The number of areas for further investigation is large partly because the aspects of our approach, discussed in the previous paragraph, have significant innovations. The choice of data follows our earlier papers and recurrent neural networks and transformers have been used in time series analysis. However, all the networks have been modified for this problem and only the LSTM has been used in previous publications [56] but with different types of targets with just a single time period. The use of custom known inputs and multitime period targets in Section 4.4 is a new idea as far as we know.

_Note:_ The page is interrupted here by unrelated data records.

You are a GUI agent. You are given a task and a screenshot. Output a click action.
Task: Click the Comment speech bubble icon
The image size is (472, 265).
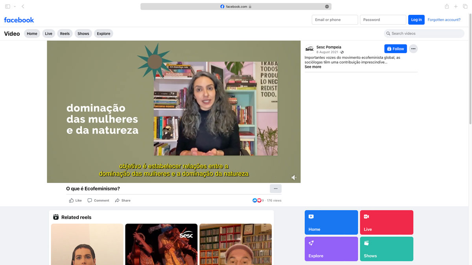tap(90, 201)
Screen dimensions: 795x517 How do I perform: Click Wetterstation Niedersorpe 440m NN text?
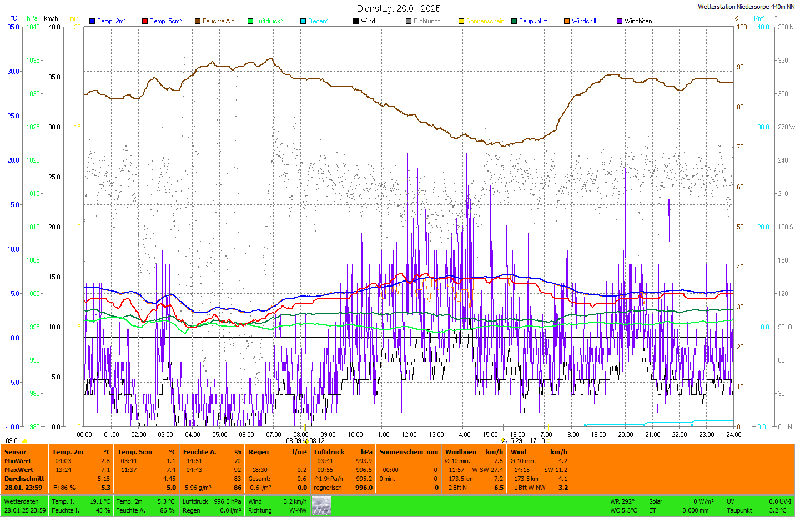(x=746, y=7)
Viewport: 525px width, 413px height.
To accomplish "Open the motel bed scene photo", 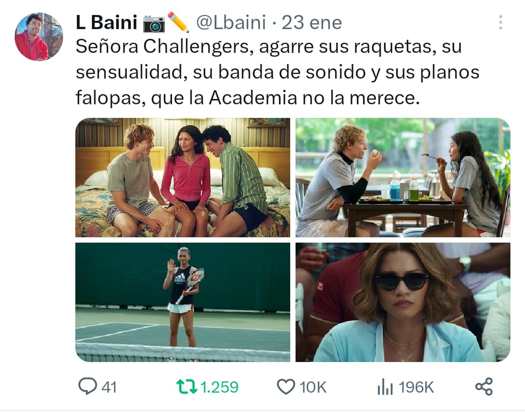I will click(x=183, y=178).
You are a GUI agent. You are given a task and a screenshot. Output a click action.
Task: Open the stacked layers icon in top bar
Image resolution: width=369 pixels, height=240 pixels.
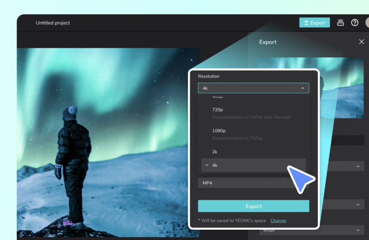pos(340,23)
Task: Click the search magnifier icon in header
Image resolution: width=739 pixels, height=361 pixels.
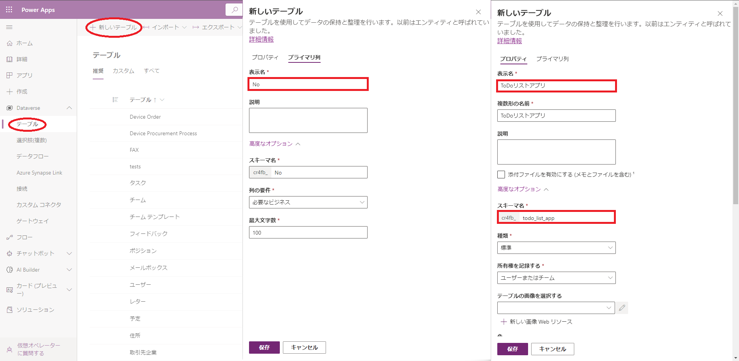Action: pyautogui.click(x=234, y=10)
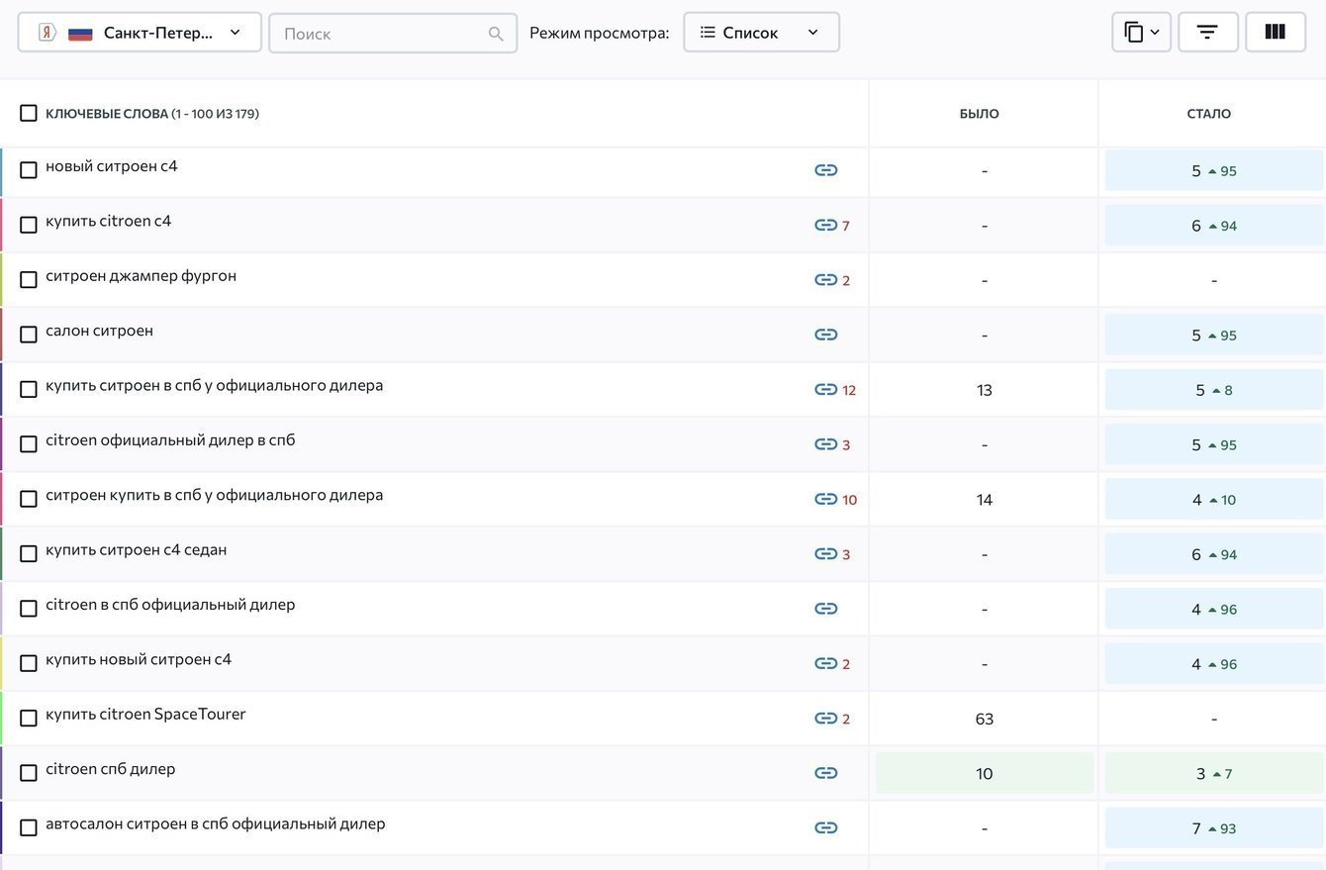1326x870 pixels.
Task: Click keyword 'citroen официальный дилер в спб'
Action: (170, 439)
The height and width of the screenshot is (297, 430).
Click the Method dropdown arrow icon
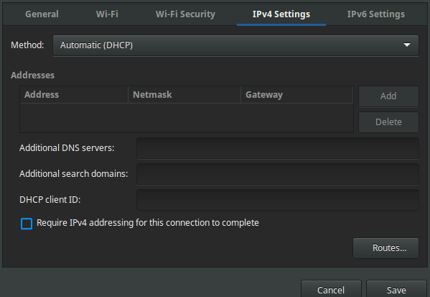[407, 45]
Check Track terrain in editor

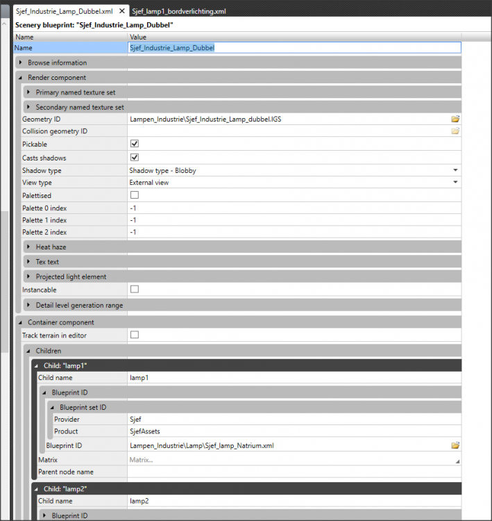[x=135, y=335]
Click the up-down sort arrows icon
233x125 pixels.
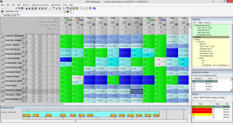tap(63, 8)
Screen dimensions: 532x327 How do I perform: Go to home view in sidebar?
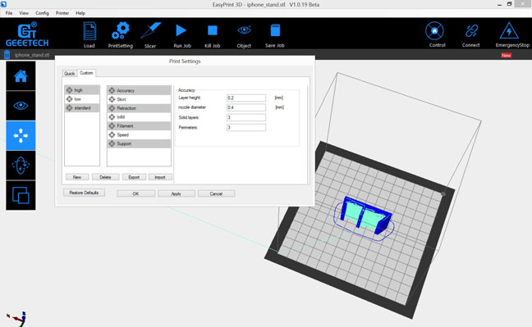[x=21, y=76]
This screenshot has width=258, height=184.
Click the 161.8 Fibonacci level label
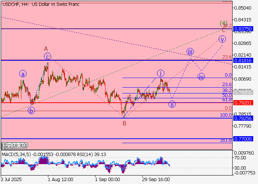tap(226, 140)
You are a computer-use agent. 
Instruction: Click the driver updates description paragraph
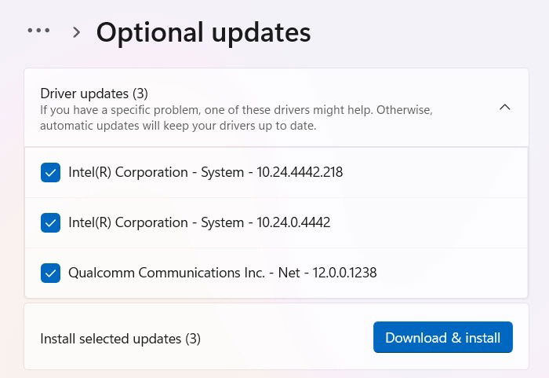[235, 118]
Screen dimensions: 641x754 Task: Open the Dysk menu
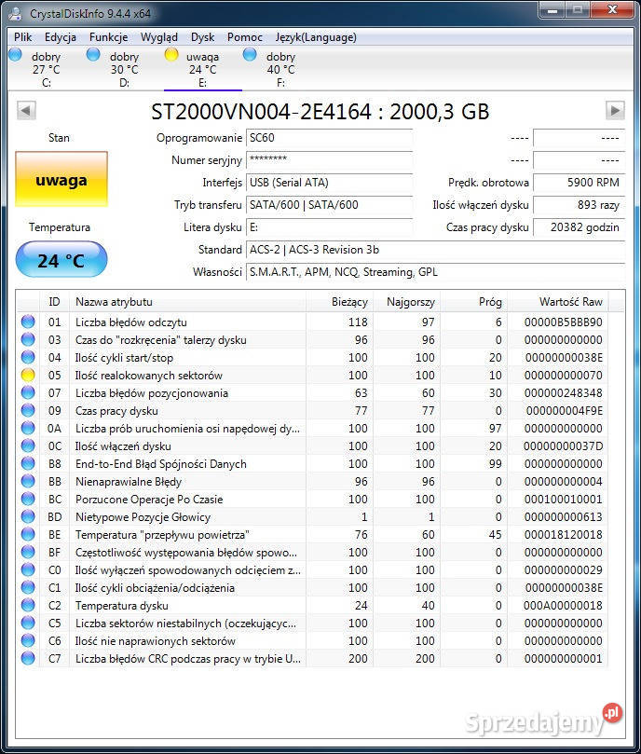pos(202,37)
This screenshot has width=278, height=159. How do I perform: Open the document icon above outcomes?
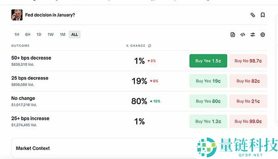pos(233,35)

We intend to build a benchmark set of time series datasets and reference implementations as playing the same role for time series that ImageNet, ILSVRC, and AlexNet played for images. The different implementations establish best practices and can be used in different applications as already identified [78] in finance, networking, security, monitoring of complex systems from Tokamaks [79] to operating systems, and environmental science. This work will be performed in the MLCommons Science Data working group [80]. We intend to combine the open datasets and clean reference implementations available in MLCommons [81] with documentation and tutorials, which will allow MLCommons benchmarks to encourage the broad community to study these examples and use the ideas in other applications as well as improving on our base reference implementations. Of course, the purpose of this paper is “scientific discovery” and, similarly, this will be the main metric of the MLCommons science benchmarks. Here, we differ from other MLCommons benchmarks which largely stress hardware performance; that will be secondary for the science benchmarks.